What the law also didn’t do was establish adequate resources for people with mental illness. Deinstitutionalization, beginning in the 1970s, did help a few people from being medicated against their will or from languishing in mental hospitals. It sounded like a good idea, but now many of our mentally ill are either homeless or incarcerated.
Marc refused any kind of medical care. In the last few years his health declined dramatically. My father, who turned 88 the day after Marc died, had been looking in on him weekly for many years, and never stopped urging him to get help.
Three days before he died, Dad and Francis, a man who had known Marc in better days, and who dropped like an angel from heaven earlier in the year to help, went to his apartment and called 911, hoping he would go willingly to the hospital. He refused, mustering, as he often did, enough strength and guile to make the emergency staff think he was “okay.” He even joked with them.
After speaking to Francis, and hearing the defeat in my dad’s voice, I dropped what I was doing and drove up to Vermont. I was afraid of what was coming, of seeing my brother suffering. He did suffer, greatly, but he also lived on his own terms and with tremendous courage. And even though the circumstances of his passing were traumatic, I felt blessed to be able to show him love on his journey out of this life.
In lieu of condolences, which are easy, I want to ask you to do something hard. Be aware of the suffering of the mentally ill, particularly the mentally ill who are homeless. Don’t be afraid of them, because they are rarely a danger to you. Know that they are much more than their mental illness – they have talents, opinions and passions, and they are worthy of respect and compassion.

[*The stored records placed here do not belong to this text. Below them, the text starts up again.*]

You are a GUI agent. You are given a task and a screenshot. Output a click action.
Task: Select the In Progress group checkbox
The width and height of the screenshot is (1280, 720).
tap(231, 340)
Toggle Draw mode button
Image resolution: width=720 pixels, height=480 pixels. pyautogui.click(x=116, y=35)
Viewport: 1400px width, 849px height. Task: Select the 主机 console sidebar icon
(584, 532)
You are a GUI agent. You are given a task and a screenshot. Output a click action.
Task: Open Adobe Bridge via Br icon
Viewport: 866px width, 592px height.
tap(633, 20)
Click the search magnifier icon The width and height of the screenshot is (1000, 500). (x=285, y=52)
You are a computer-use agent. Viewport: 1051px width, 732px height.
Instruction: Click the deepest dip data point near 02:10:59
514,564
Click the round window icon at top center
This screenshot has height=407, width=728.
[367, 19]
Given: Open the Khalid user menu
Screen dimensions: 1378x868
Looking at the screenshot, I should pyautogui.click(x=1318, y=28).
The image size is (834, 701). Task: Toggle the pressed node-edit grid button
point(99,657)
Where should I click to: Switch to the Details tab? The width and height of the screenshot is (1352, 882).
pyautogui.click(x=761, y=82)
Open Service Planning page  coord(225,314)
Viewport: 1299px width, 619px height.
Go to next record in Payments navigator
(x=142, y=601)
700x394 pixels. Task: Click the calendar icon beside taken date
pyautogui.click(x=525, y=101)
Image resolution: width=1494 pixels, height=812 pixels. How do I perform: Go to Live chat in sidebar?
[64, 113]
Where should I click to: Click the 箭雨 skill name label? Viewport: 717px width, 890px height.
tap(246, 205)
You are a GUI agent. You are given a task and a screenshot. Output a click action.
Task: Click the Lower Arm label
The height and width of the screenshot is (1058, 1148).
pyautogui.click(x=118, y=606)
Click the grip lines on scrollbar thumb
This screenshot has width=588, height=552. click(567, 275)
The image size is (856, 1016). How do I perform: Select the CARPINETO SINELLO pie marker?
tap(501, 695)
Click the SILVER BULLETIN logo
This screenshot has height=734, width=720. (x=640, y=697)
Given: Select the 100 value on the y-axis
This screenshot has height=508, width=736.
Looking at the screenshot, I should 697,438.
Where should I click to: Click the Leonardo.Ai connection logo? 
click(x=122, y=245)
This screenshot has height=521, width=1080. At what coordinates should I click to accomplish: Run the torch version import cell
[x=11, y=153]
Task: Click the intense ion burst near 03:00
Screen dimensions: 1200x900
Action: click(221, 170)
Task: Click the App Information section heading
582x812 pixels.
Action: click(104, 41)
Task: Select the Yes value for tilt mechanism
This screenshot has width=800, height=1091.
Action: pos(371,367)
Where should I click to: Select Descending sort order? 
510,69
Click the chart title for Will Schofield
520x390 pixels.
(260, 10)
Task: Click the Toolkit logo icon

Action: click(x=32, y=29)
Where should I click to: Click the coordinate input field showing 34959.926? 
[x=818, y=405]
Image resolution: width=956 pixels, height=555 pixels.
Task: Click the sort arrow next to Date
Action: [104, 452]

Be very grateful for those who go into mental health social work, because it’s a tough job, and support the few politicians and legislators who care about the mentally ill. Let people like me talk to you about our loved ones, without judgement – know that we feel helpless, and guilty for having the life that our brothers, sisters, parents, or children might have wanted to have.
Be especially kind to the next person you meet who seems to be struggling with mental illness – because that poor soul could be my brother.
good afternoon….this is for rebecca….i read your extraordinary tribute or eulogy to your brother….as a pastor i have tried to be of help to many who live with paranoid schizophrenia, and/or their loved ones….i don’t know that i have ever read anyone who captured the love and struggle as well as you have….you do not spare any of the difficulty, and you do not lose sight of him as a real person , and you do not give up on your love….fyi, i read it in the ct. post newspaper up here in fairfield ….god be with you in your life, and as you continue to honor marc—-david
Oh my gosh, Pastor David, thank you so much for your kind comment. I needed to get these feelings off my chest, and I’m glad if they have struck a chord with anyone or have helped in any way. I’m sure that you make a difference in the lives of those you have tried help in relation to this difficult illness. God bless you as well in this good work…. Rebecca
Hello Rebecca,
This is a bit of a belated response; I read your “No tears” article back on April 7 so more than a month has gone by. I loved what you said. “Please just listen, be kind.” Of course, couldn’t that apply everywhere? But I took it especially personally because I too have a brother with schizophrenia. In fact I am his conservator. He once was a patent attorney. I know that by saying that, you understand especailly that he too was dealt a “crappy” hand. But I do everything that I can to make sure he has a decent life and I wanted you to know that. Thank you for writing such a wonderful article and I am deeply sorry that you lost your brother. You do the world a wonderful thing by passing on your message and tribute to him.
Thank you so much, Betsy. You sound like an amazing sister. I do feel like I could have done more for Marc, and always will – goes with being a sibling of someone with mental illness – so if my piece touches someone who has similar feelings, I’m glad. Take care of yourself while you’re taking care of your brother.